Investigation of the mechanisms of lung diseases, such as asthma and cystic fibrosis, involves understanding the roles of the smooth muscle and the epithelium of the airway (trachea). The smooth muscle controls the airway diameter, while the epithelium regulates ionic composition of the liquid lining the airway through electrogenic ion transport and releases factors that regulate the ability of the smooth muscle to contract. Various techniques and apparatus are known for stimulating an intact trachea or a tracheal segment in vitro and for measuring smooth muscle activity and bioelectric properties of the epithelium in response to the stimuli.

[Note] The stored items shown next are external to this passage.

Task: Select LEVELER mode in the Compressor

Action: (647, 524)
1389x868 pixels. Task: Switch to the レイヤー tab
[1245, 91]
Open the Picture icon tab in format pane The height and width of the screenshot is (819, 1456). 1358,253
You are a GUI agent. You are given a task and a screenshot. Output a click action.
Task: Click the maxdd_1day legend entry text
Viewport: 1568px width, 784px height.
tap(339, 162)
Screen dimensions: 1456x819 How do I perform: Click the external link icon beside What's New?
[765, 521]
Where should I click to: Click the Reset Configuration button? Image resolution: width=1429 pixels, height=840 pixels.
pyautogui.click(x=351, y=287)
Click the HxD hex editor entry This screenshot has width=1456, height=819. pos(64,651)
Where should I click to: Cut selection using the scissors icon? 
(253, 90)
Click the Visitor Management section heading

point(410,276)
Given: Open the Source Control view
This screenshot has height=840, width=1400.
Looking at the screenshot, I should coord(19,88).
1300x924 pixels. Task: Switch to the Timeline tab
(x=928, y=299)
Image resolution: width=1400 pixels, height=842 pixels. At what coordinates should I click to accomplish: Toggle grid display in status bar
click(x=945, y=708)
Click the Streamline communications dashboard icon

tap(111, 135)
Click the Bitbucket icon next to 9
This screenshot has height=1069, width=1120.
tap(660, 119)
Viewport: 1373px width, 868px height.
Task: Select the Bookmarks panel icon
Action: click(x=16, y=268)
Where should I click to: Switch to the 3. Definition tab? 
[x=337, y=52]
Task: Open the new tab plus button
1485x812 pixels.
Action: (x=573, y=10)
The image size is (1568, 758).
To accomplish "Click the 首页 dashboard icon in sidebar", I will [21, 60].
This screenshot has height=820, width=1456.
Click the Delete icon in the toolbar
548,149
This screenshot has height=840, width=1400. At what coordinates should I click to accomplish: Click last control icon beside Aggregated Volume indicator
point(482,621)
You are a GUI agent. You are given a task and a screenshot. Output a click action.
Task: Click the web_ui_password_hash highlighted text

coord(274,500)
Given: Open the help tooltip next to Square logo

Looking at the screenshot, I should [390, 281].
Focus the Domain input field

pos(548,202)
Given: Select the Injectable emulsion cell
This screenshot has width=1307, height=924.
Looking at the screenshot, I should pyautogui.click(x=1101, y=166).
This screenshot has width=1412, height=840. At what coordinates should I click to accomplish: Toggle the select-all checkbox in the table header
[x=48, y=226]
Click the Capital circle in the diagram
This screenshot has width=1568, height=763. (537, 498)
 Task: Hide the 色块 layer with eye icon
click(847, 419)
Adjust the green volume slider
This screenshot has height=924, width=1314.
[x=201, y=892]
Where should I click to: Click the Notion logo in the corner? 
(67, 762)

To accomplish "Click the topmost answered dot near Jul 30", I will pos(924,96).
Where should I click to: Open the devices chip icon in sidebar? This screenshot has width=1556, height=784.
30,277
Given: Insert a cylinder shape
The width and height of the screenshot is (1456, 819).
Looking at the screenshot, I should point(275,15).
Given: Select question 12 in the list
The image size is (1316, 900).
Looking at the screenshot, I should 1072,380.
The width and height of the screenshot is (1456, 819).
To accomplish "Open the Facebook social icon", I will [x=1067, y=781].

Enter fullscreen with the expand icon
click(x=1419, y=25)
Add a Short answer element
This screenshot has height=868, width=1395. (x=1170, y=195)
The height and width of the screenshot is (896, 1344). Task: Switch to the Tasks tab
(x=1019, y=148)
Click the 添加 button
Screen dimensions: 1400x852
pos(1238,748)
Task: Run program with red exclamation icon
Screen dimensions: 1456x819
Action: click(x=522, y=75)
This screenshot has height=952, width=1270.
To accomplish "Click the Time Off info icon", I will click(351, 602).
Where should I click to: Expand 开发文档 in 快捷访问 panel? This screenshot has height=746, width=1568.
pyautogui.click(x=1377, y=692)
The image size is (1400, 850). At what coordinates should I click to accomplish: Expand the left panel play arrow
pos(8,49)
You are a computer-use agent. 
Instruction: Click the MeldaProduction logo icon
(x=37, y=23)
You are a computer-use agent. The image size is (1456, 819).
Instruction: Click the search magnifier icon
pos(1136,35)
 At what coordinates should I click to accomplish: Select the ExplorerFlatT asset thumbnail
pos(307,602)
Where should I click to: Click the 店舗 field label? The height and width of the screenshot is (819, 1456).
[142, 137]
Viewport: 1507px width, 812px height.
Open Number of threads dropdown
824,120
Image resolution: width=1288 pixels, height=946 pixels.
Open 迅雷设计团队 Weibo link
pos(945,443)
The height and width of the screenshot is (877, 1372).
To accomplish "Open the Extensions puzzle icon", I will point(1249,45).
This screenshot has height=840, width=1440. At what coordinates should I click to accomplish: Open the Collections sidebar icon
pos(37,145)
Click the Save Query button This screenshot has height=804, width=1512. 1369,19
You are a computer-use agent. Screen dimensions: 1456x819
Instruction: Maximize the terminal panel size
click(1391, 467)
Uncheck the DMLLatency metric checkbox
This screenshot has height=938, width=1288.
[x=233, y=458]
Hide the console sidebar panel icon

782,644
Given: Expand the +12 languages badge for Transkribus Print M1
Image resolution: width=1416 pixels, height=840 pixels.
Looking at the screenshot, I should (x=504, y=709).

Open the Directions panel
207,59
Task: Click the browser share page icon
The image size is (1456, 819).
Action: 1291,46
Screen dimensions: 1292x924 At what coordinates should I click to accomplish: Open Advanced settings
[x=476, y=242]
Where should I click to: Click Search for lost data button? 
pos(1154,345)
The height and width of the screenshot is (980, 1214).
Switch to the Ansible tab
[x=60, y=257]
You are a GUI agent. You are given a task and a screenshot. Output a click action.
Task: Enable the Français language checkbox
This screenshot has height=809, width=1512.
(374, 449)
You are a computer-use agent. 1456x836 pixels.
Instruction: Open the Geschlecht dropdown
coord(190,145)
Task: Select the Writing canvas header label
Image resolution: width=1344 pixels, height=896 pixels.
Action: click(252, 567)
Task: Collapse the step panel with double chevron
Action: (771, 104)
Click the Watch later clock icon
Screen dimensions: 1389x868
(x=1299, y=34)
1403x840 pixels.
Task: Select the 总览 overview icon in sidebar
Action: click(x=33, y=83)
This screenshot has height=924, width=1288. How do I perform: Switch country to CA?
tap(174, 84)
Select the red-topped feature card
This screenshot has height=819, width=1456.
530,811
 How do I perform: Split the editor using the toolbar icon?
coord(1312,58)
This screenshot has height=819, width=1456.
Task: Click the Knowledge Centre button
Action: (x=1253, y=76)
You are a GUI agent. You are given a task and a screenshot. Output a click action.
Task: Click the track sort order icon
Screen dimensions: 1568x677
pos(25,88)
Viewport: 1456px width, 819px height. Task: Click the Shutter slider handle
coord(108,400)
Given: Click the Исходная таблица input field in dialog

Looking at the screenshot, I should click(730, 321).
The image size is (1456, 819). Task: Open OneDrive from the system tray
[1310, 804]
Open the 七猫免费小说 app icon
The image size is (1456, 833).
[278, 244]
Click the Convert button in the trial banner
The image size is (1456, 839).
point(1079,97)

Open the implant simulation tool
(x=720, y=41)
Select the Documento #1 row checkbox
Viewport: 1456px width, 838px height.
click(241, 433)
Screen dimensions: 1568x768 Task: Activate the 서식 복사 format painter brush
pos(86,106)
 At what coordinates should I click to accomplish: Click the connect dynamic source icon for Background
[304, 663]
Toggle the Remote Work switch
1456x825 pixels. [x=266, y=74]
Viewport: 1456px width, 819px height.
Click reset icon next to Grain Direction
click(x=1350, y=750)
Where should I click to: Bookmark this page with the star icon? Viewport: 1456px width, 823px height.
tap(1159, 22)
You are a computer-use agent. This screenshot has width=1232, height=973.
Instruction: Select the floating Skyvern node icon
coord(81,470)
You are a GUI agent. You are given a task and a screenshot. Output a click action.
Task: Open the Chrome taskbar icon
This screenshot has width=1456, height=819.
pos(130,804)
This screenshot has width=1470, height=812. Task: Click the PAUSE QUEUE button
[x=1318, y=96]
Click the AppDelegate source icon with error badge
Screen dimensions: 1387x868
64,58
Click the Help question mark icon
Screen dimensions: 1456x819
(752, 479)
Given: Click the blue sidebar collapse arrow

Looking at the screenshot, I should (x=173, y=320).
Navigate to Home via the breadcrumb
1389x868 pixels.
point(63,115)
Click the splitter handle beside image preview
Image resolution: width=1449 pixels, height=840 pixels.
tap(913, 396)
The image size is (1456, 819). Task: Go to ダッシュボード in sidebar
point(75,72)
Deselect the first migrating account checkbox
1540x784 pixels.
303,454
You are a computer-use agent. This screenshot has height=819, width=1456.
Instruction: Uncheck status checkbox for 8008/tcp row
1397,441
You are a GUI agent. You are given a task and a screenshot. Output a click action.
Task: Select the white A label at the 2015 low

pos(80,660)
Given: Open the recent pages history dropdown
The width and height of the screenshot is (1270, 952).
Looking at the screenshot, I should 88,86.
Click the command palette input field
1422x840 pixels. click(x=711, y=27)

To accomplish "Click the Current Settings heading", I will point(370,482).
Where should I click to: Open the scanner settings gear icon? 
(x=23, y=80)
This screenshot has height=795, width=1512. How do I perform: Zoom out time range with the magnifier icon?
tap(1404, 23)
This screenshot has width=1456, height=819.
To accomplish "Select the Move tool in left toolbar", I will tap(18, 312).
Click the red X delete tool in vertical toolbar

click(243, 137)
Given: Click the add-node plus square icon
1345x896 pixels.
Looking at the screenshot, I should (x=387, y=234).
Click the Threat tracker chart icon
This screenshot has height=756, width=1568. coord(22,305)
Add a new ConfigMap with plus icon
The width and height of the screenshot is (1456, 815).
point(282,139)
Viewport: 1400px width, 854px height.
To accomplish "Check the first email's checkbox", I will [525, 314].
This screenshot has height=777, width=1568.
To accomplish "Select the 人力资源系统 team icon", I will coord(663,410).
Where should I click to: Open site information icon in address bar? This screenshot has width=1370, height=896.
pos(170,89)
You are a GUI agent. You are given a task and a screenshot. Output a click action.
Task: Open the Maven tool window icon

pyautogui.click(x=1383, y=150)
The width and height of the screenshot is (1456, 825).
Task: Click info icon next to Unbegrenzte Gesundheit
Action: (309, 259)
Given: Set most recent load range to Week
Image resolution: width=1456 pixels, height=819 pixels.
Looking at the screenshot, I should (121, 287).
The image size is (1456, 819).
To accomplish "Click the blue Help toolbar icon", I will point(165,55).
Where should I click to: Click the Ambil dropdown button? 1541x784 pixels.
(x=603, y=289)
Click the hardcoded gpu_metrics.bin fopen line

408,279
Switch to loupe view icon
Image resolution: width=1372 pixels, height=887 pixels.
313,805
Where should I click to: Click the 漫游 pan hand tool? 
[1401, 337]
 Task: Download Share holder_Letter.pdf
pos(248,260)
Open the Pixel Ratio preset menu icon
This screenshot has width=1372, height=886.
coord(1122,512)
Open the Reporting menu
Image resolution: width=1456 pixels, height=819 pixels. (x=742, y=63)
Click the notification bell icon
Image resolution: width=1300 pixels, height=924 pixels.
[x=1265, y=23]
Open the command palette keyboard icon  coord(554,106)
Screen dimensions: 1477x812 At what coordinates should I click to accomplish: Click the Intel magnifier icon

One known technique for measuring the contraction and relaxation of the airway smooth muscle involves mounting an intact trachea to a perfusion device for flowing a perfusion liquid through the trachea. The perfusion device has an inlet cannula extending into one end of the trachea and an outlet cannula extending into the opposite end of the trachea. A differential pressure device fluidly connected to the cannulas measures the differential pressure of the perfusion liquid flowing through the trachea (e.g., the inlet pressure minus the outlet pressure), which is a direct index of the airway diameter. The inner epithelial surface or the outer serosal surface is stimulated by adding agents to the perfusion liquid or an extraluminal bath in which the trachea is disposed. The differential pressure device is used to detect changes in the airway diameter in response to the stimuli. A drawback of this technique is that there is no provision for measuring bioelectric properties of the epithelium, such as the electrical potential across the epithelium (transepithelial potential difference) and the impedance of the epithelium (transepithelial impedance).
In an improvement of the foregoing technique, the perfusion device and trachea are placed in an extraluminal bath containing a voltage electrode. Another voltage electrode is placed in the perfusion line supplying the perfusion liquid to the trachea. The voltage electrodes are used to measure the transepithelial potential difference of the trachea. As described above, a differential pressure device can be used to measure the differential pressure of the perfusion liquid flowing through the trachea. While an improvement of prior devices, this technique suffers from the disadvantage that there is no provision for measuring the transepithelial impedance of the trachea.
A common technique for simultaneously measuring the transepithelial potential and transepithelial impedance of a trachea involves placing a small, flattened strip of trachea in an in vitro apparatus known as an “Ussing” chamber. The chamber has separate ports for connecting voltage electrodes and current electrodes. The voltage electrodes measure the transepithelial potential difference of the trachea segment, while the current electrodes pass a current through the trachea segment to permit measurement of the transepithelial impedance. Unfortunately, this technique cannot be used for measuring smooth muscle activity of the trachea. Moreover, the cylindrical tracheal wall becomes distorted when it is flattened and clamped inside the Ussing chamber.
Heretofore, prior devices have not allowed for the measurement of smooth muscle activity, transepithelial potential difference and transepithelial impedance of a single trachea preparation. Accordingly, there is a continuing need for improved apparatus and methods for measuring characteristics of a trachea.